The Word is still incarnate, though in the frail vessel of humanity, and it still creates faith. It is not often that sanctity brings forth faith in a vivid and dramatic experience. Yet could we recall and estimate our past, as we may one day be able to do, we might find ourselves those who have been led into faith in God and in His Son by the life of some humble believer. Those who have lived with gracious and loyal spirits speak of the contagion of faith. But the contagion of faith is really the uprising of faith in response to the testimony of a life in which Christ's holiness walks once more among men. It is impossible for a young heart at least to live with one who overcomes temptation, endures suffering, resists all mean thoughts, and abounds in gentleness and kindness, all of which are the fruit of faith in Christ, without also becoming unconsciously a believer.
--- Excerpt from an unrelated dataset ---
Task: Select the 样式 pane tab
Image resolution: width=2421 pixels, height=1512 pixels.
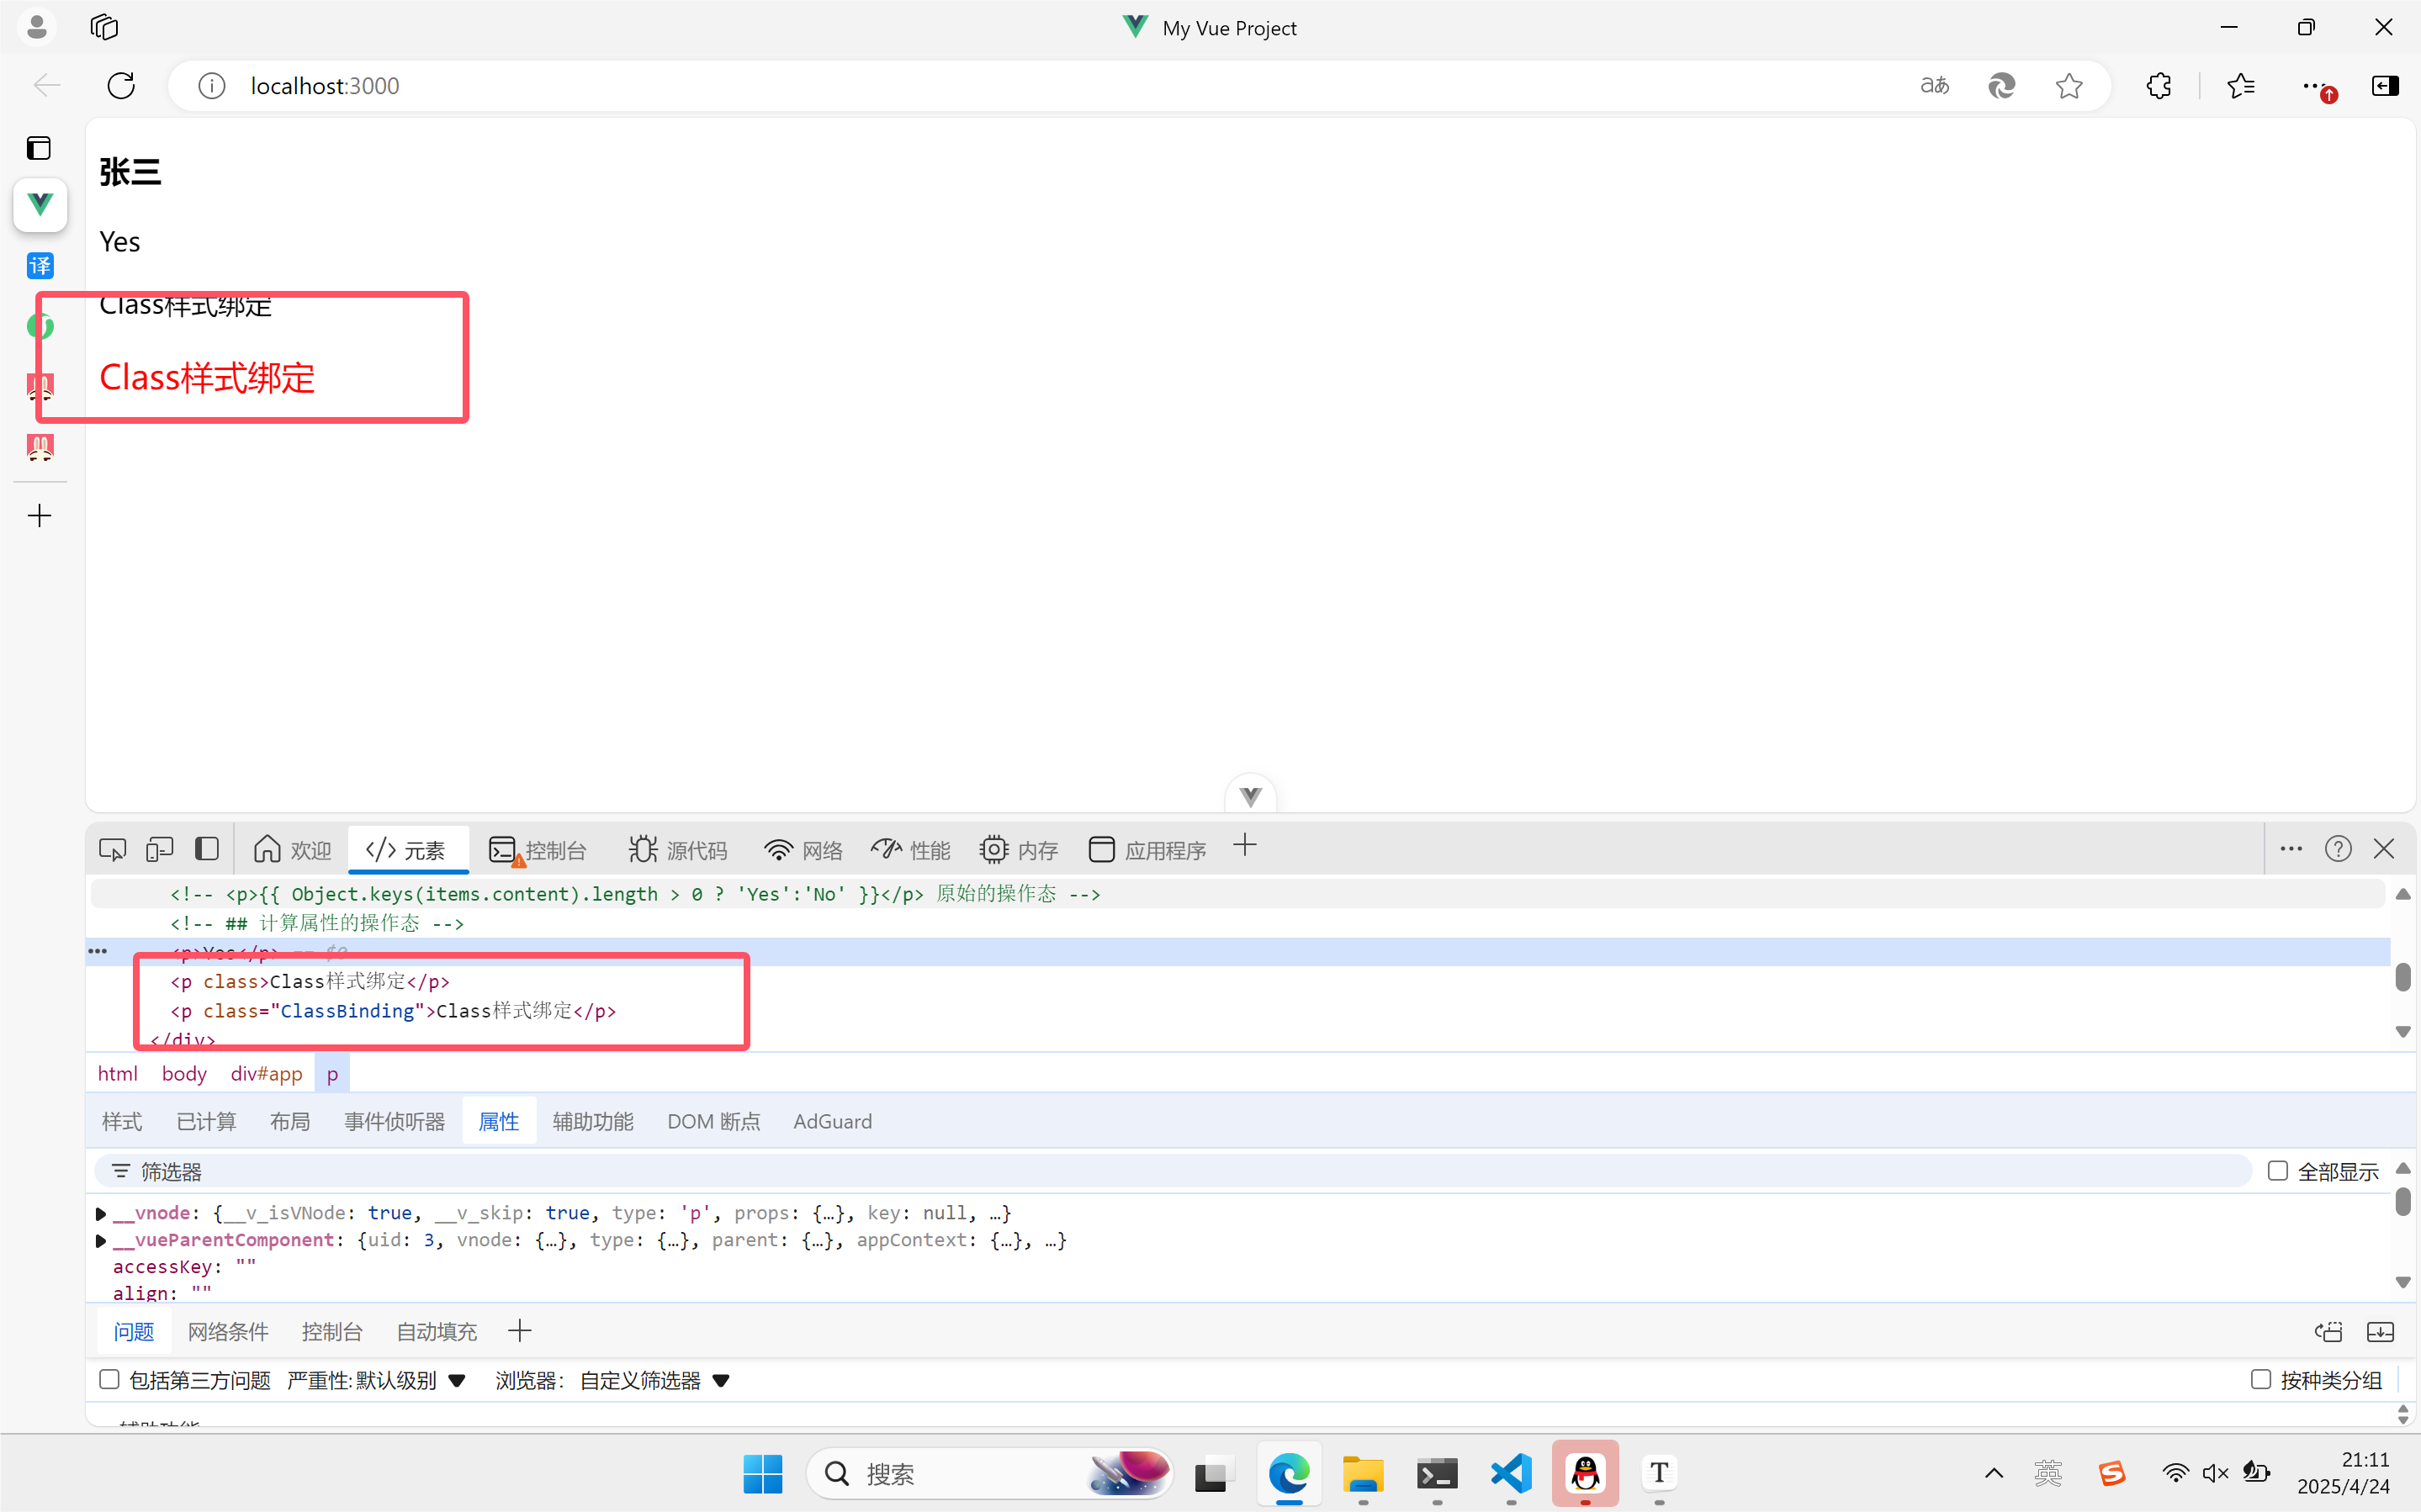Action: point(122,1122)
It is hearing of the Mystic Word.---Nothing irrational, or occult, or unreal, is meant by the mystic Word. It is the statement of the truth that the Word of Christ speaks within us and quickens faith at times, in an action too subtle and delicate to be easily explained. The astronomer exposes a delicately sensitized plate for a whole night to the star-strewn heavens. In the morning he finds recorded there the light of stars beyond the power of even his telescope to discover. So the Word of Christ comes to us, sometimes all unaware. The voice of Nature which entrances the poet of the nineteenth Psalm may be the medium of the voice of Christ. A man may find that God has made a silence in his life, and new thoughts, new rebukes, new hopes, new desires, coming he knows not how, are knocking at his soul. A man may enter an atmosphere in which the noise and bustle of the world is stilled, and a new peace falls upon the spirit. Men do not know what the miss because they will not be still. It is always in some time of stillness that we fall into a mood of yearning, are visited by truer conceptions of ourselves and our lives, by a peculiar tenderness towards the things of Christ, and then there comes to us Christ's whisper, or even Christ's look, and faith in Him is born with all its wondrous energies and its eternal peace.
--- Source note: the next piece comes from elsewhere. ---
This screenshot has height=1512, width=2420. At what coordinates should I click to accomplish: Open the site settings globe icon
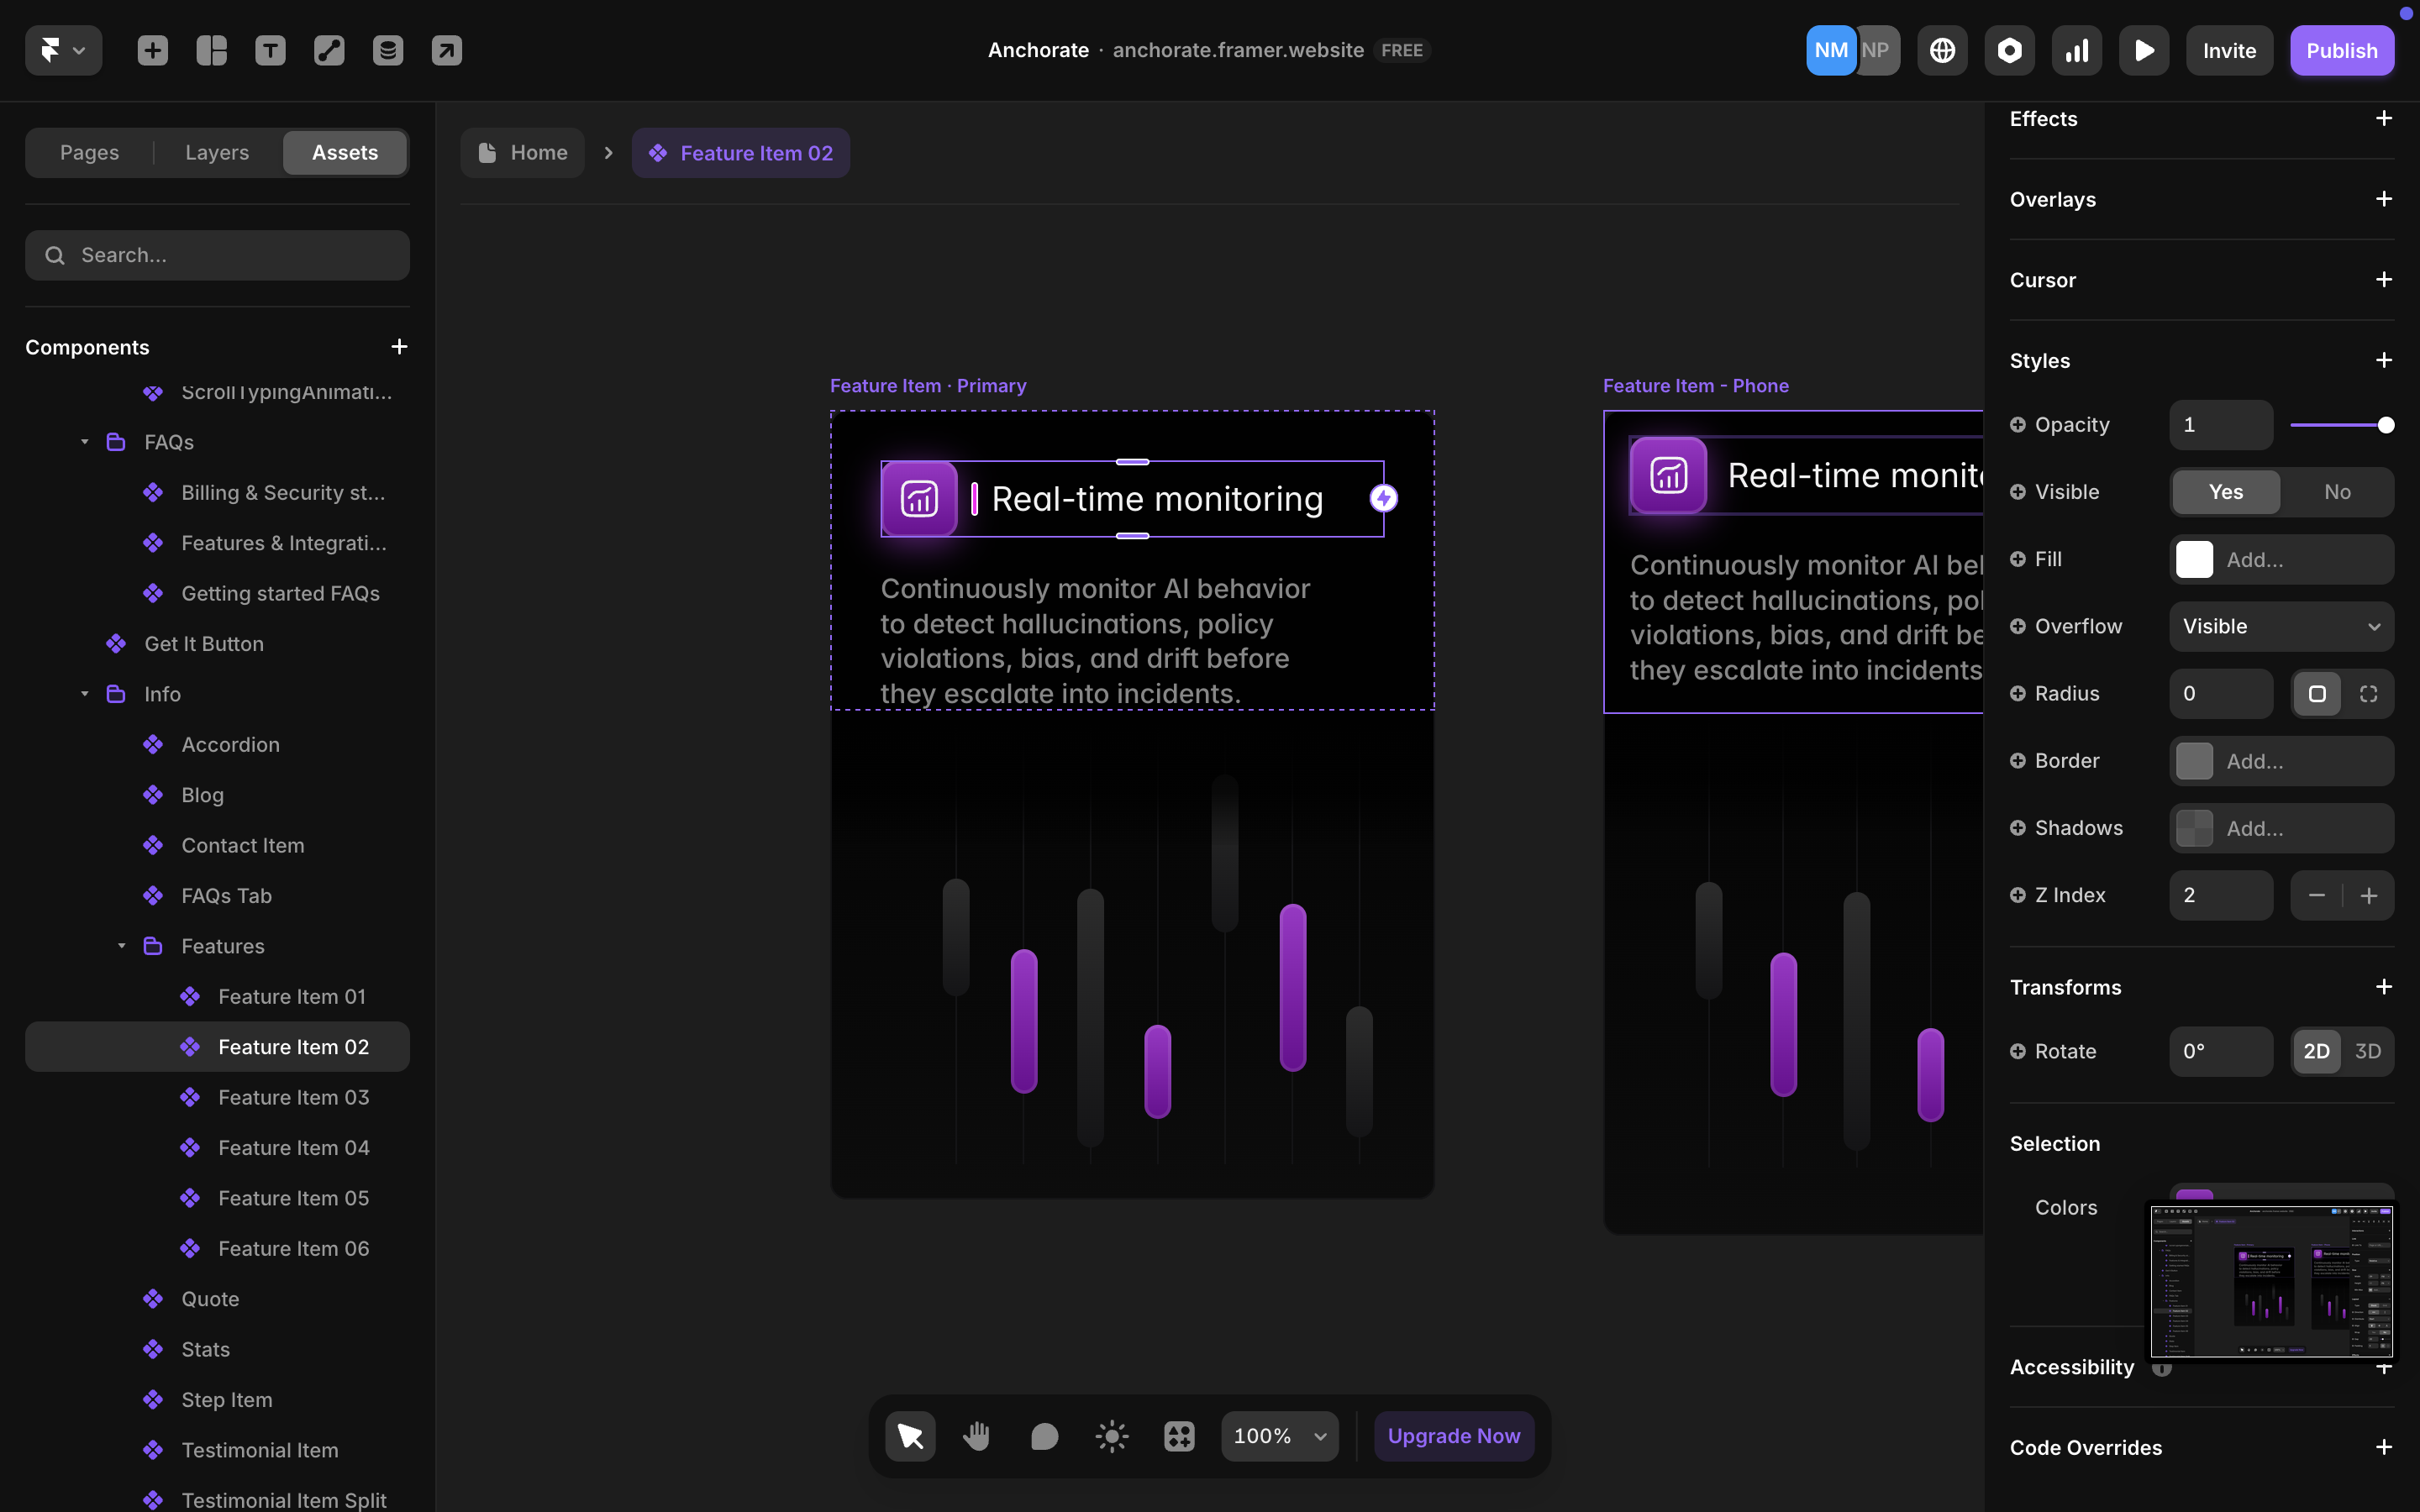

'Have they not heard?' asks Paul. His answer is that they have heard with the hearing of the ear, but not with the hearing of the heart, that inner core of desire and will, and, therefore, they have not believed. That was the pathetic reproach of Christ. 'Who hath ears to hear, let him hear,' is the constant Word on His lips. That was why the sower's harvest was so meager. How shall men secure that heart which believeth unto righteousness? The man who will do the will of God as he knows it, and pray that God will lead him into light and truth, will not wait long until he find that One who hearkens has crossed his threshold, and that faith which is the saving grace is born within his soul.